我正在尝试获取String ArrayList
的重复值的计数,我已完成任务但未完成。我能够获得counts
elements
的{{1}} arrayList
,但问题是当order
arrayList
{{}}} occurrences
时elements
1 {} code
这是我的 Map<String, Integer> counts = new HashMap<String, Integer>();
for (String str : t.courseName) {
if (counts.containsKey(str)) {
counts.put(str, counts.get(str) + 1);
} else {
counts.put(str, 1);
}
}
for (Map.Entry<String, Integer> entry : counts.entrySet()) {
System.out.println(entry.getKey() + " = " + entry.getValue());
}
:
occurrences
此代码适用于获取order
,但请注意此代码会破坏order
。我想要的是scala> val records = List( "CHN|2", "CHN|3" , "BNG|2","BNG|65")
records: List[String] = List(CHN|2, CHN|3, BNG|2, BNG|65)
scala> val recordsRDD = sc.parallelize(records)
recordsRDD: org.apache.spark.rdd.RDD[String] = ParallelCollectionRDD[119] at parallelize at <console>:23
scala> val mapRDD = recordsRDD.map(elem => elem.split("\\|"))
mapRDD: org.apache.spark.rdd.RDD[Array[String]] = MapPartitionsRDD[120] at map at <console>:25
scala> val keyvalueRDD = mapRDD.map(elem => (elem(0),elem(1)))

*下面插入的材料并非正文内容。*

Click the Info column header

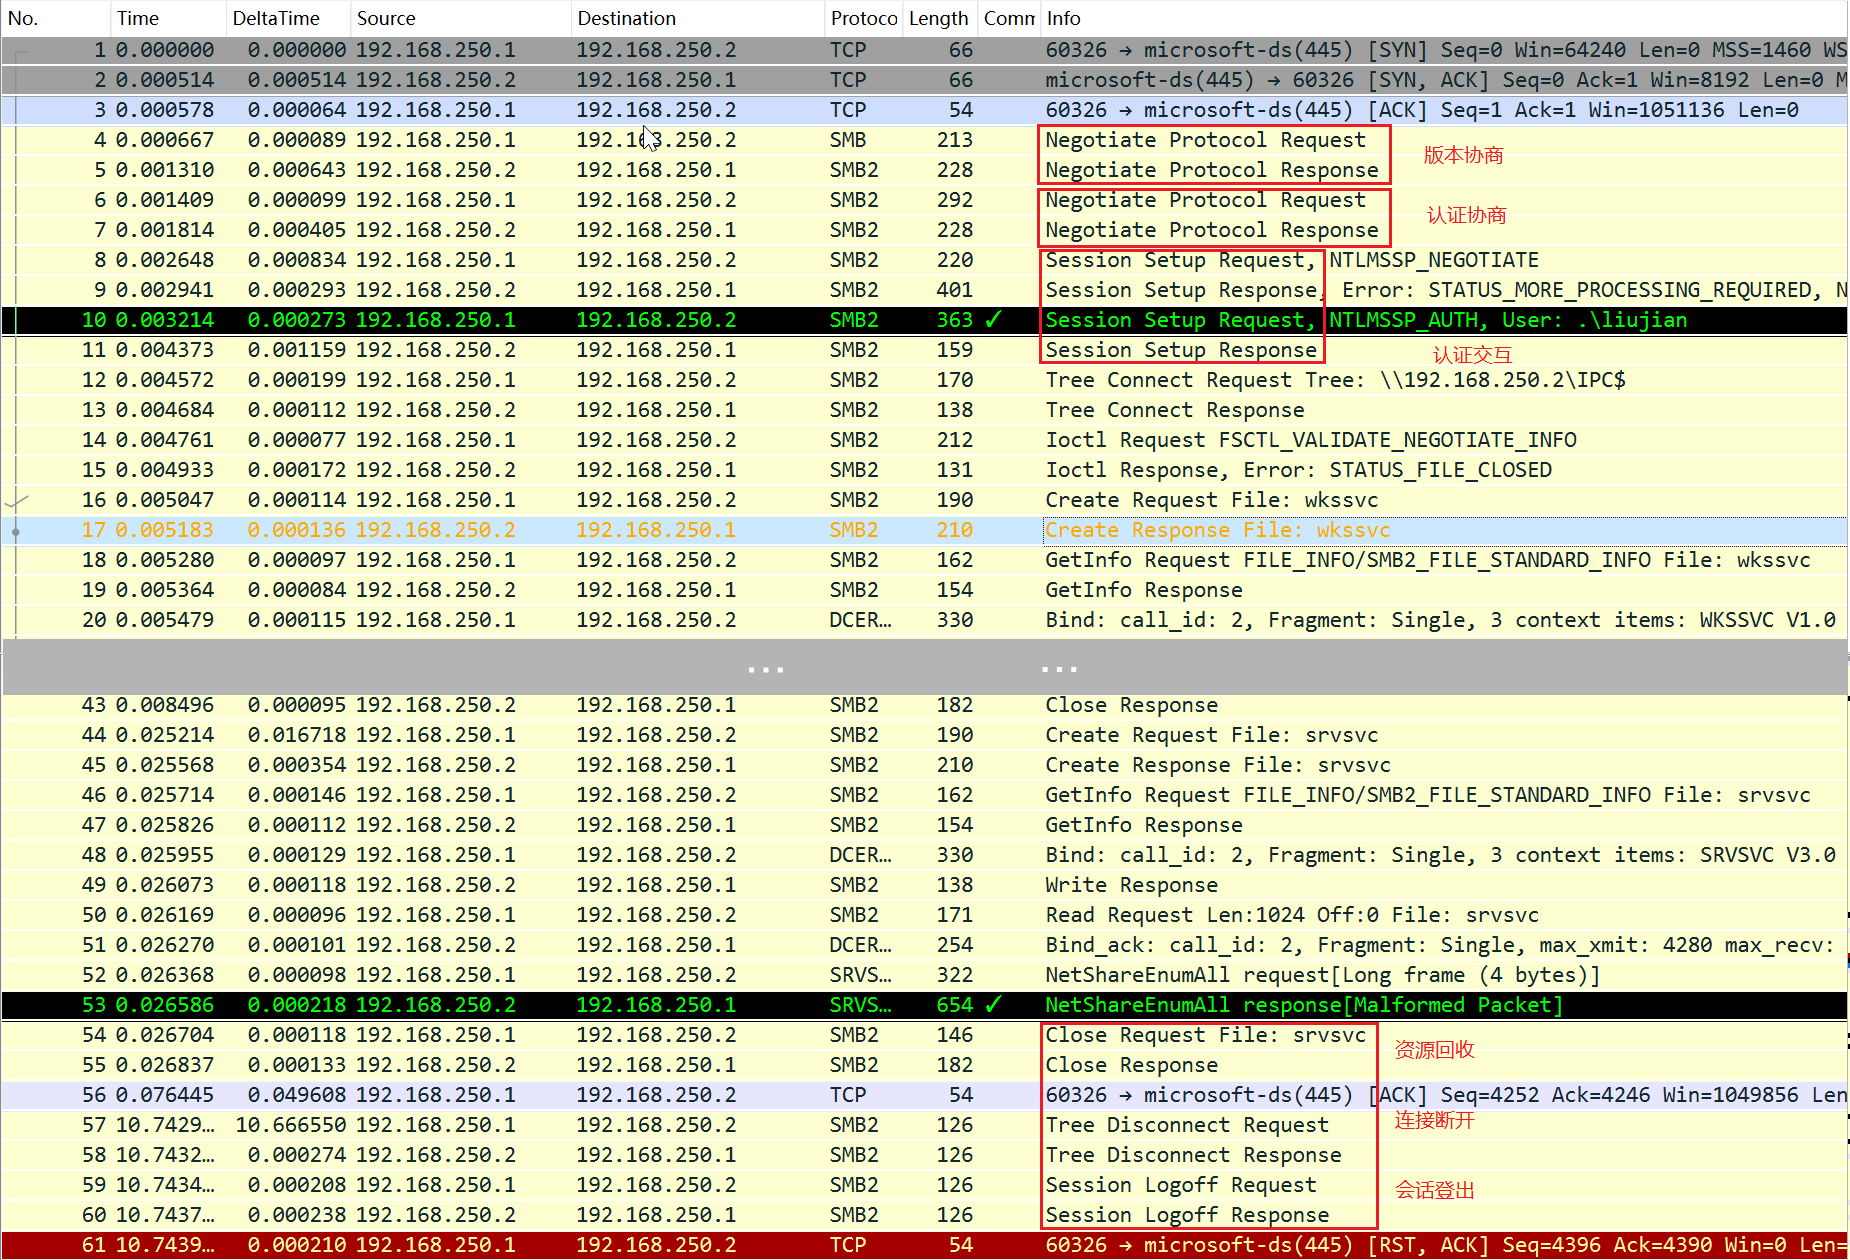(1064, 18)
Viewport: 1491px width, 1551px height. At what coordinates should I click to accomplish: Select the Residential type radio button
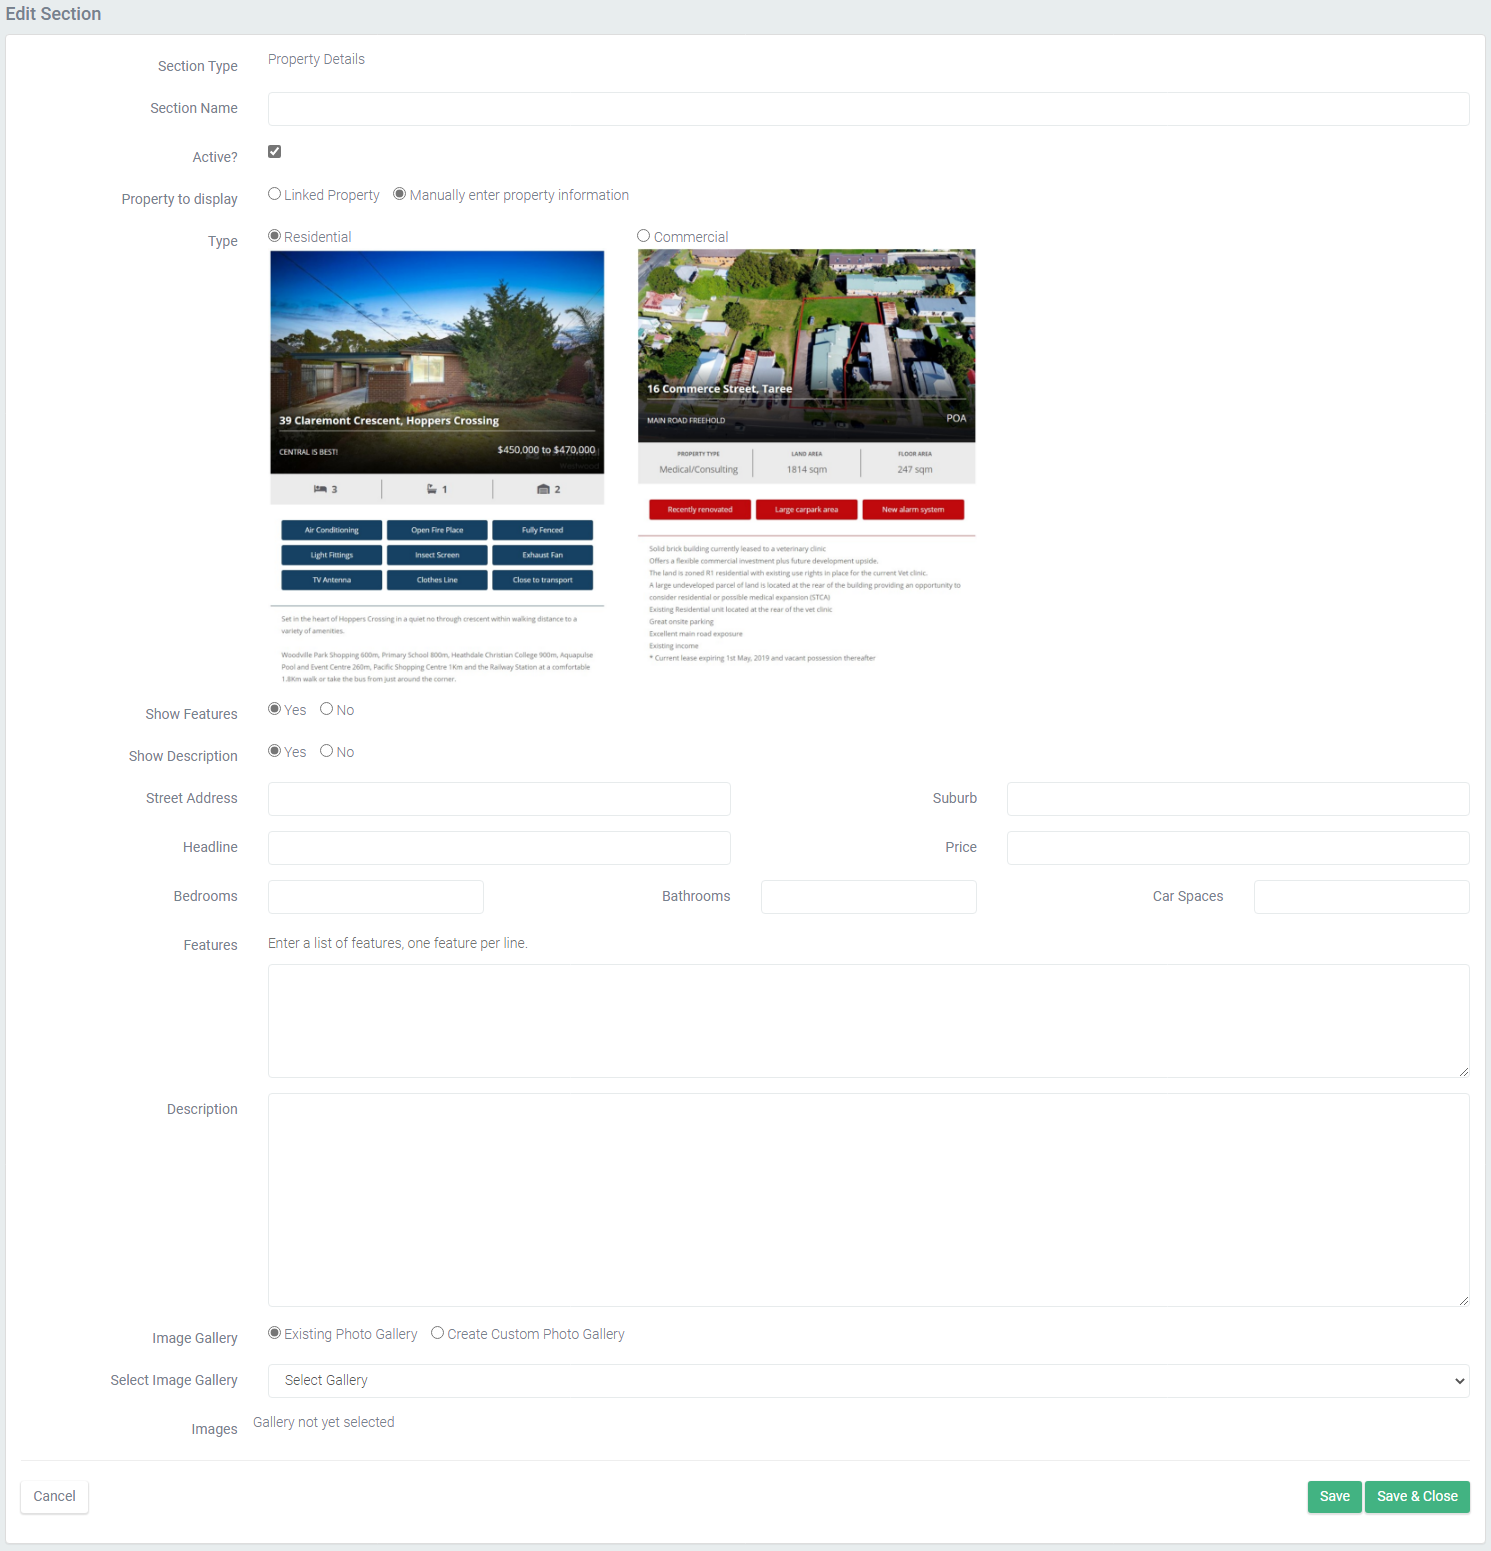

keyvalueRDD: org.apache.spark.rdd.RDD[(String, String)] = MapPartitionsRDD[121] at map at <console>:27
scala> val groupbykeyRDD = keyvalueRDD.groupByKey()

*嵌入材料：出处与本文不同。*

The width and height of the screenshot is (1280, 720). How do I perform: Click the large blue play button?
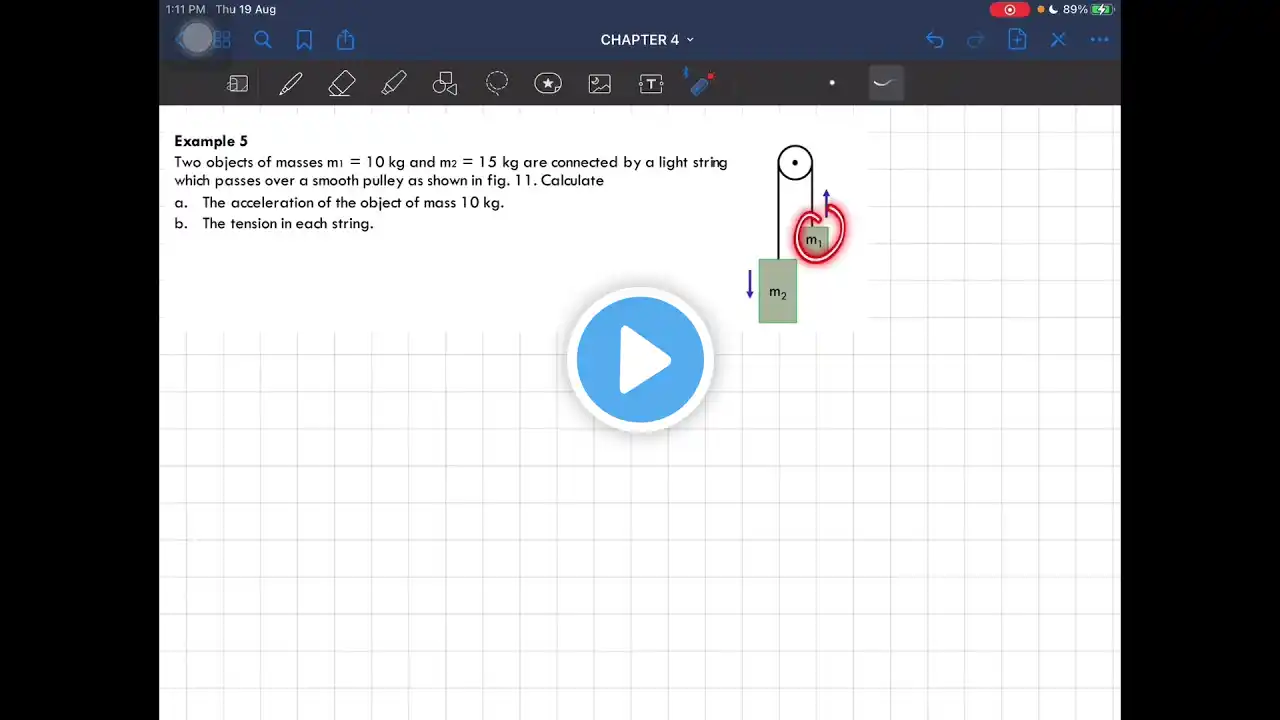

groupbykeyRDD: org.apache.spark.rdd.RDD[(String, Iterable[String])] = ShuffledRDD[122] at groupByKey at <console>:29
scala> groupbykeyRDD.mapValues(elem => elem.count).collect
<console>:32: error: missing arguments for method count in trait TraversableOnce;
follow this method with `_' if you want to treat it as a partially applied function
groupbykeyRDD.mapValues(elem => elem.count).collect
^
scala> groupbykeyRDD.map(elem => (elem._1 ,elem._2.count)).collect
<console>:32: error: missing arguments for method count in trait TraversableOnce;
follow this method with `_' if you want to treat it as a partially applied function
groupbykeyRDD.map(elem => (elem._1 ,elem._2.count)).collect
也不应该被摧毁。
答案 0 :(得分:1)
使用LinkedHashMap
代替HashMap
来保留广告订单
LinkedHashMap是哈希表和链表的组合。它具有可预测的迭代顺序(链接列表),但检索速度是HashMap的检索速度。迭代的顺序由插入顺序决定,因此您将按照它们添加到此Map的顺序返回键/值。